● Directions for this task: Copy out each line of the listing below word for word, leaving out the pictures.

● Input data:

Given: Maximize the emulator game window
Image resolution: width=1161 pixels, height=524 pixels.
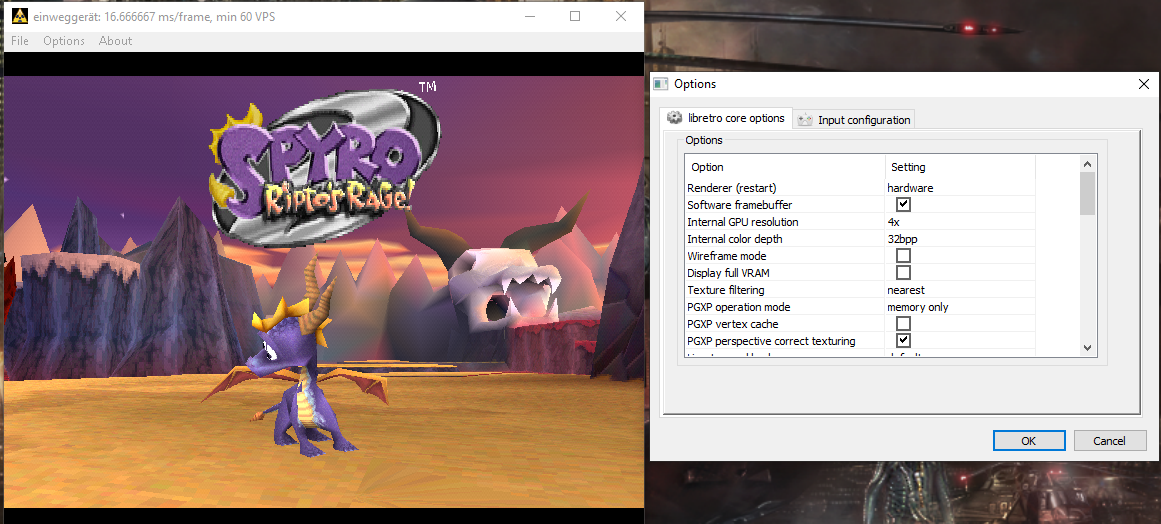Looking at the screenshot, I should tap(575, 16).
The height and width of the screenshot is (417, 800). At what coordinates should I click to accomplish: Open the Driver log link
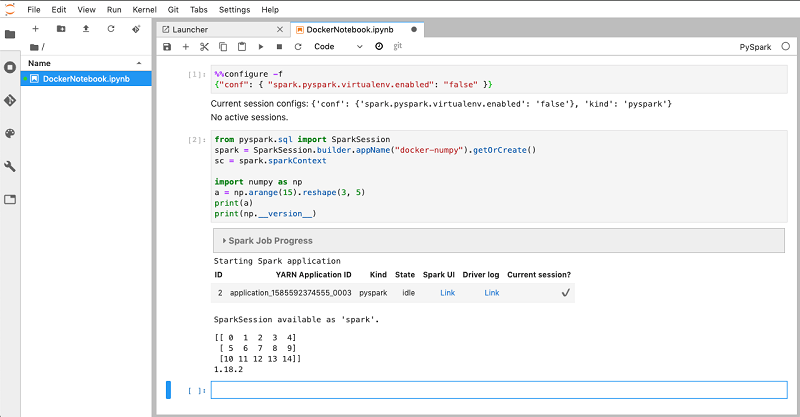(x=491, y=293)
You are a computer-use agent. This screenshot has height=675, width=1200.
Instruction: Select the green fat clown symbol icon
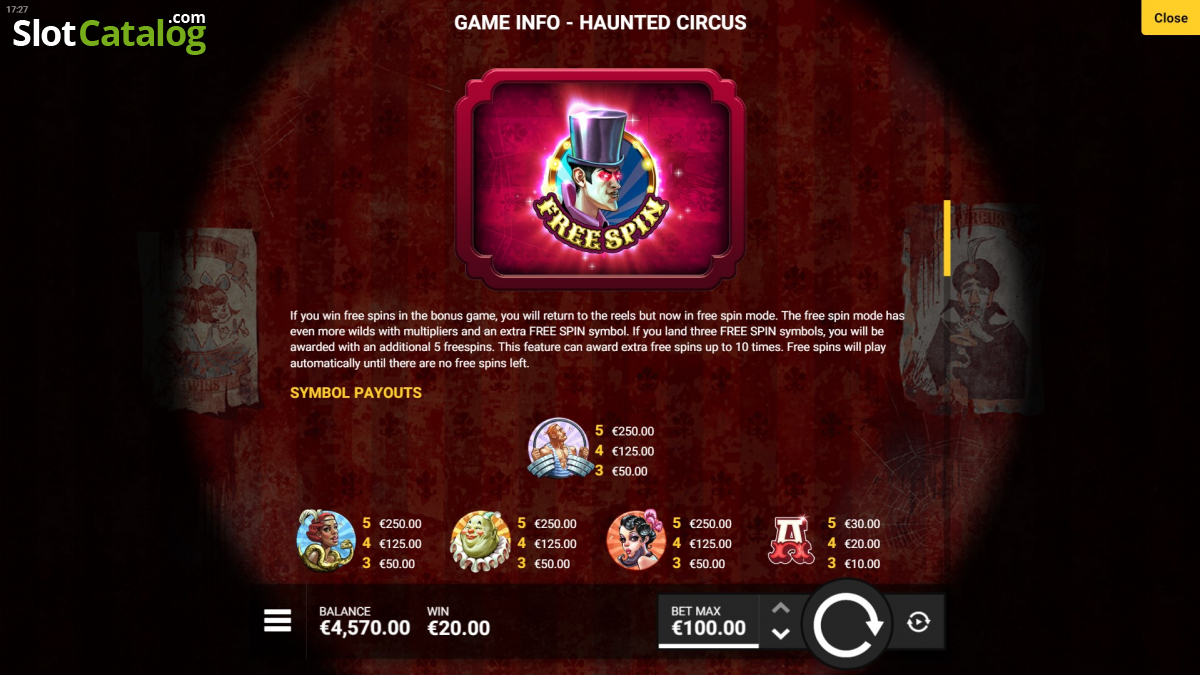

● Written answer:
Given: Maximize the emulator game window
Image resolution: width=1161 pixels, height=524 pixels.
Looking at the screenshot, I should tap(575, 16).
The height and width of the screenshot is (417, 800). At what coordinates should I click to accomplish: Open the Driver log link
(x=491, y=293)
You are a computer-use agent. This screenshot has height=675, width=1200.
Instruction: Select the green fat clown symbol icon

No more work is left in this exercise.